Little Symphony No. 6, Op. 79, composed by Darius Milhaud in 1923, is a chamber music composition for oboe, cello, and wordless SATB vocal quartet. It premiered at a Concert Wiener at the Salle des Agriculteurs in Paris on 13 November 1923.

== Background ==
Milhaud visited the United States in 1922, and composed this piece in 1923 while in New York City. While there, he heard live jazz and its influence is evident in this piece and his following works, including the 1923 ballet, La création du monde. Little Symphony No. 6 was published in 1929 by Universal, separate from the previous five, which were published by Universal in 1922 and were reprinted by Dover in 2001. It is also the only piece out of the six with no subtitle attached.

== Music ==
Little Symphony No. 6 runs for about six to seven minutes and has a polytonal blues sound. Polytonality is something Milhaud is well known for. This piece has some added dissonance because of the voices even though the instruments chosen are the two closest to the sound of the human voice.

The symphony also strays from the typical fast–slow–fast movement structure and does the exact opposite with a slow–fast–slow order of movements. Milhaud goes from a flowing movement, to jaunty, to lyrical in this piece. The wordless voices distinguish this work from the previous five symphonies. Milhaud replicated this in his ballet L'Homme et son désir, which he composed in 1917 in Brazil.

=== I. Calme et doux ===
The first movement at about three minutes in duration has an A–B–A form and a flowing homophonic vocal line counterpoint to the instruments. It begins with an oboe solo as the voices enter on a pattern of thirds which comes back later on in the movement. In the B-section, the voices are polyphonic and the cello plays the thirds pattern as heard before and the movement ends with a recapitulation of some of the A-section.

=== II. Souple et vif ===
The form of this section, which lasts a little less than two minutes, is much less clear in this jaunty, faster movement. The voices are polyphonic and there are many jazz references throughout. It is often difficult to decipher the difference between the bass voice and the cello. The voices are heard in a call and response manner between the males and female voices towards the middle of the movement and it then continues with the vocal polyphony through the end of the movement.
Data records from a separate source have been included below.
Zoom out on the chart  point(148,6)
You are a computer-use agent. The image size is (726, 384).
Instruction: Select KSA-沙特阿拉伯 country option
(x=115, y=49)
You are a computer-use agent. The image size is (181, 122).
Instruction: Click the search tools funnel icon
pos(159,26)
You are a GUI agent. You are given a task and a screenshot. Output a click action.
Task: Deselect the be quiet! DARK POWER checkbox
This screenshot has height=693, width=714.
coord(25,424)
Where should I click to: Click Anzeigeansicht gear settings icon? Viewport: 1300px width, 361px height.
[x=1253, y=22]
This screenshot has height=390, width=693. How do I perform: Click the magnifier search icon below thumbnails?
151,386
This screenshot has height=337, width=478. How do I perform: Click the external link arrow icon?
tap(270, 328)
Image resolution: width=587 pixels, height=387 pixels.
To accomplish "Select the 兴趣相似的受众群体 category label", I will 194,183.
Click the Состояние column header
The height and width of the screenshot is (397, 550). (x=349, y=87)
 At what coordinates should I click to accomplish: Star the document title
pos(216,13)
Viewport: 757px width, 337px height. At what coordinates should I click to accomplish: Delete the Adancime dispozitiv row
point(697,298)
=== III. Lent et très expressif ===
The form of this movement, about 2 1/2 minutes, is also much less obvious than the first movement. It has a lyrical sound with the oboe playing a recurring jazzy descending ostinato. The voices are again in polyphony for this movement.

== Recordings ==
A 1994 recording on the Vox label features the Orchestra of Radio Luxembourg conducted by Darius Milhaud himself.